Dark graviton sensing with magnetically levitated superconductors
Valentina Danieli, Paola C. M. Delgado, Federico R. Urban

TL;DR
This paper explores how magnetically levitated superconductors can detect dark gravitons, focusing on their responses to matter and light couplings, and assesses their potential sensitivity compared to existing experiments.
Contribution
It introduces a novel approach to detect dark gravitons using levitated superconductors and analyzes their response to different couplings in the low-frequency range.
Findings
Matter coupling produces a tidal acceleration similar to a gravitational wave.
Light coupling induces an oscillating magnetic field in the superconductor.
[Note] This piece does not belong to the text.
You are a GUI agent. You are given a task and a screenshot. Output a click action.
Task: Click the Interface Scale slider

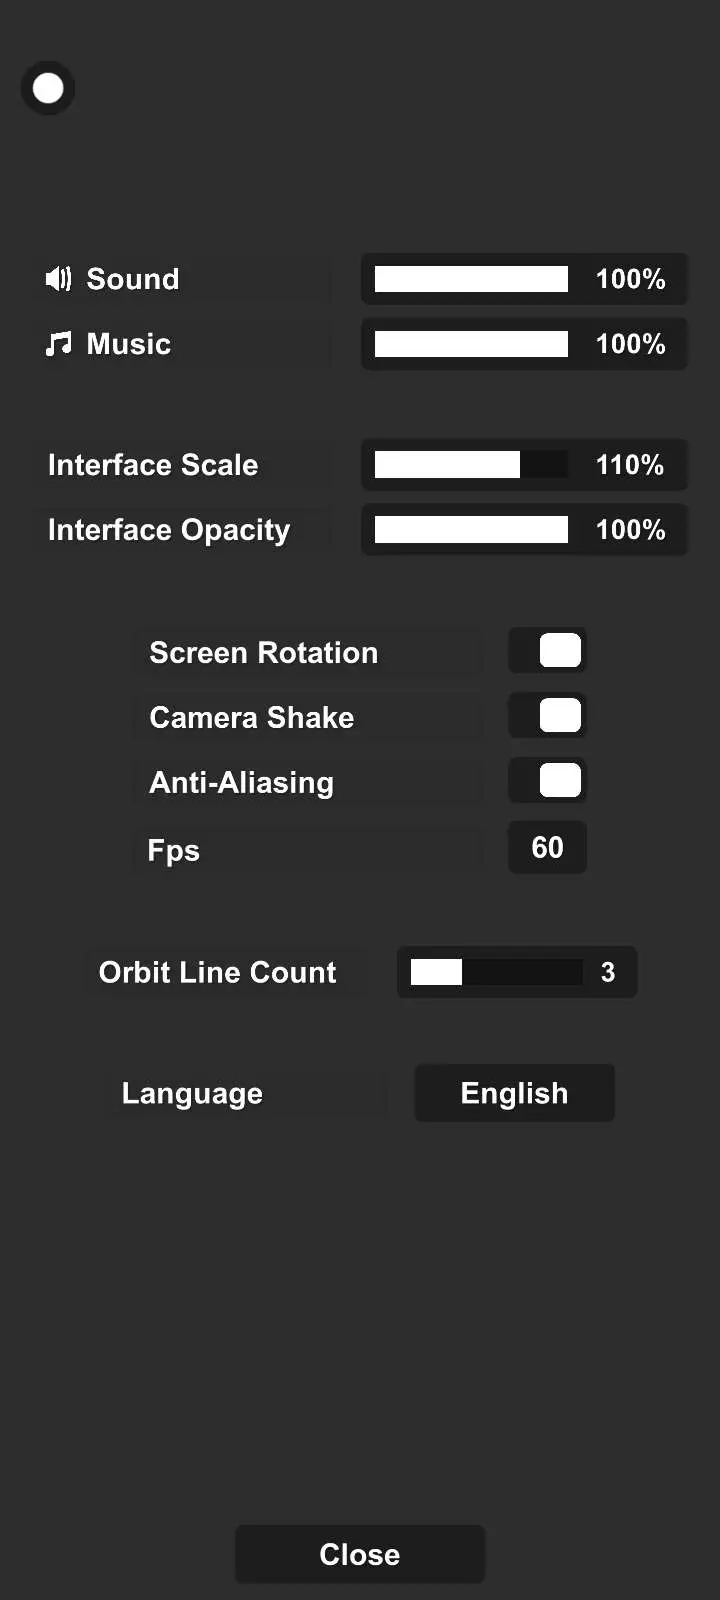(471, 465)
Sensitivity to matter coupling is less competitive than existing experiments, but electromagnetism coupling shows promise.
Abstract
Levitated sensors have emerged as a new frontier to detect ultra-light dark matter such as axion-like particles and dark photons. In this work we study how a magnetically levitated superconductor responds to a spin-2 dark matter field, the dark graviton, in the dHz to kHz frequency range. To do so, we compute the forces that the dark graviton exerts on the superconductor, separately for matter and light couplings. The matter coupling produces a strain-like tidal acceleration between the superconductor and the readout pick-up loop in a way that is akin to a slow, continuous, massive gravitational wave. The light coupling instead induces an effective current that sources an oscillating magnetic field, thus driving the superdiamagnetic response of the superconductor. We find that, even with significant experimental improvements, the sensitivity reach for the matter coupling is not…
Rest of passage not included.